Exercise objective: The records below must be reproduced exactly, excluding any pictures.

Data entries
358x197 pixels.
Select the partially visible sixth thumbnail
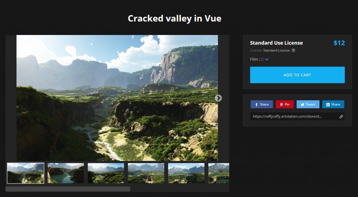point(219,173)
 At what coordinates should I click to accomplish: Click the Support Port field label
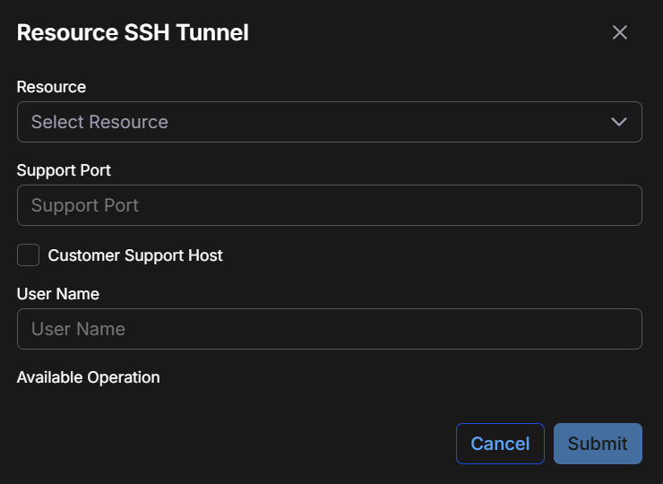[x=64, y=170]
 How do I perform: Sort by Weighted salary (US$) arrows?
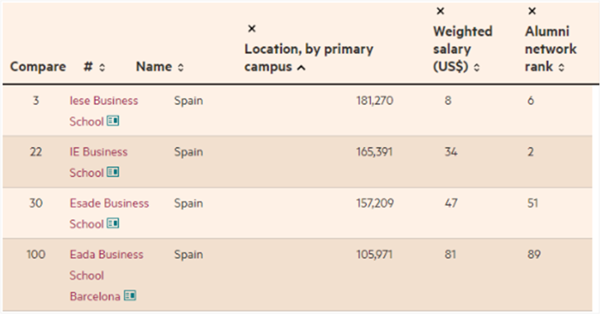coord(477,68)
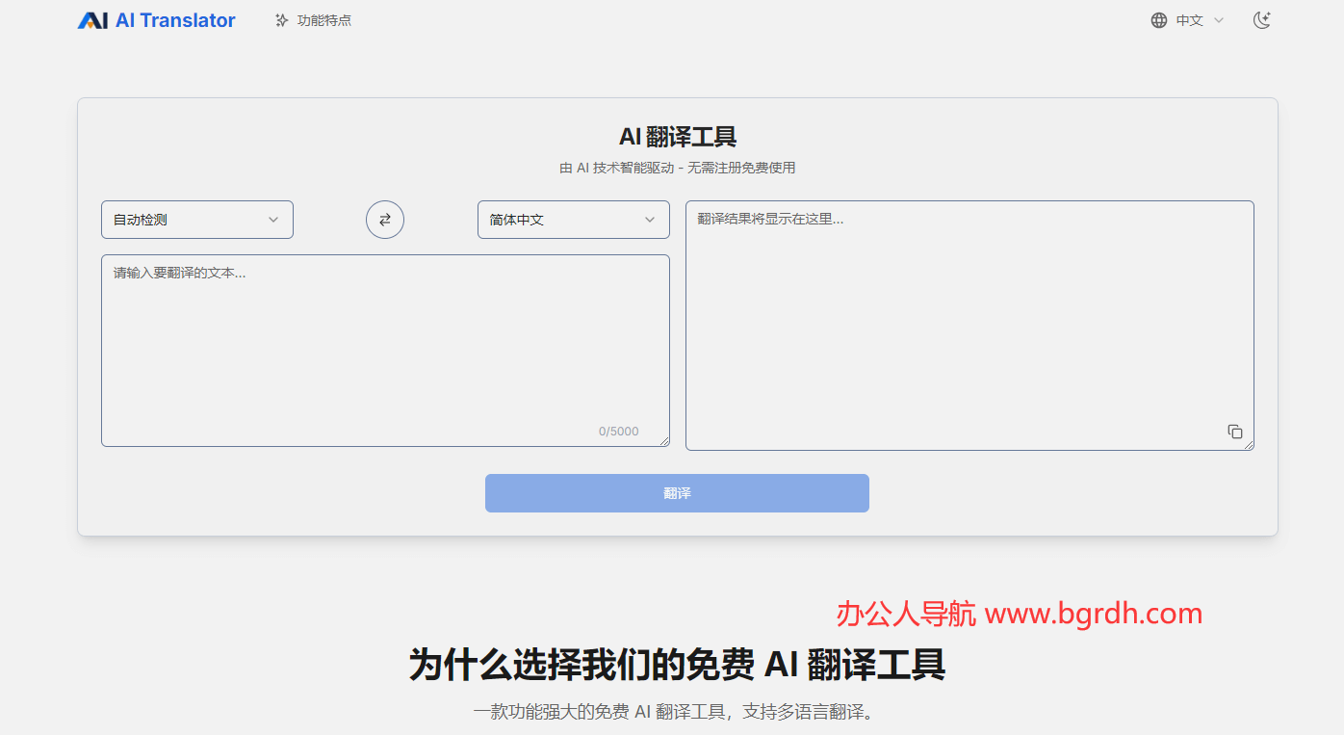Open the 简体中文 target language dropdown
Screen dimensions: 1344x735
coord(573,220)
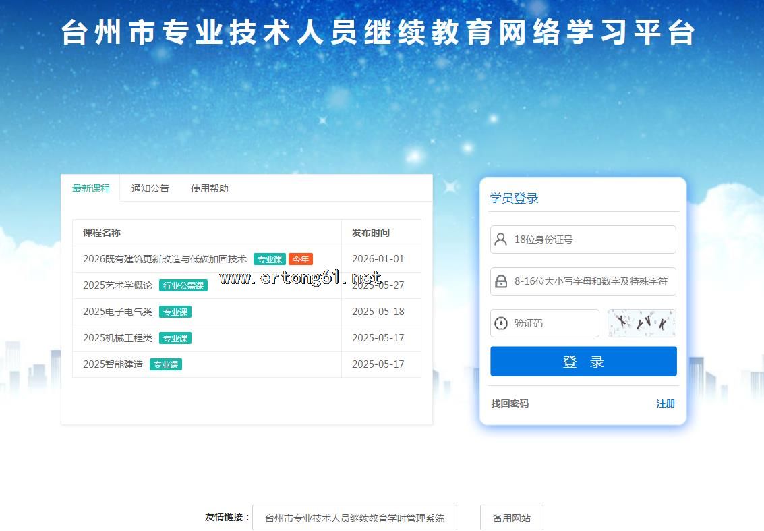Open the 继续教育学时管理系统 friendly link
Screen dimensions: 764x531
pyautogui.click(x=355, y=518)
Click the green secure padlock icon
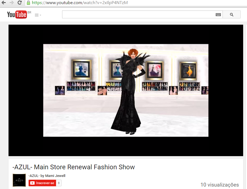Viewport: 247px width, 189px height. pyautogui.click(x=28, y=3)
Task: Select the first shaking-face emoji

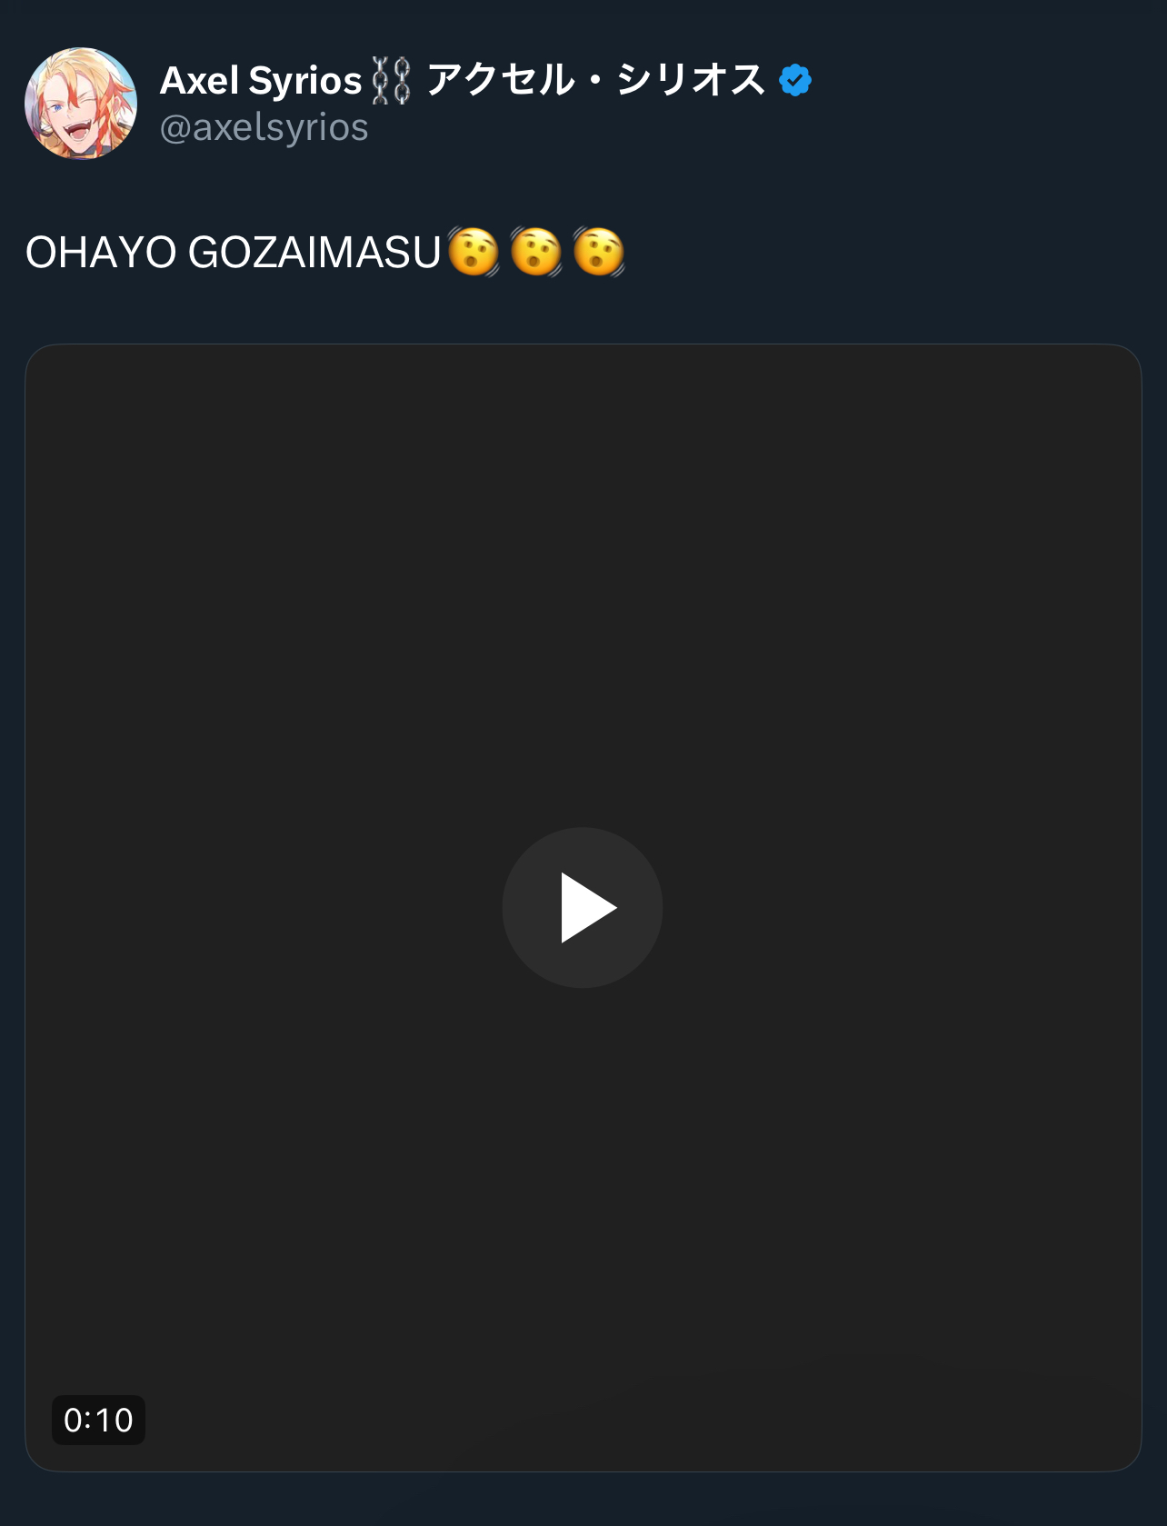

Output for this exercise:
358x197 pixels.
Select the partially visible sixth thumbnail
point(219,173)
 At what coordinates should I click to accomplish: Click the Support Port field label
[x=64, y=170]
 How do I perform: Sort by Weighted salary (US$) arrows?
coord(477,68)
Open the 简体中文 target language dropdown
Screen dimensions: 1344x735
coord(573,220)
Open the 继续教育学时管理系统 friendly link
Screen dimensions: 764x531
pyautogui.click(x=355, y=518)
Click the green secure padlock icon
Viewport: 247px width, 189px height. pyautogui.click(x=28, y=3)
Task: Select the first shaking-face emoji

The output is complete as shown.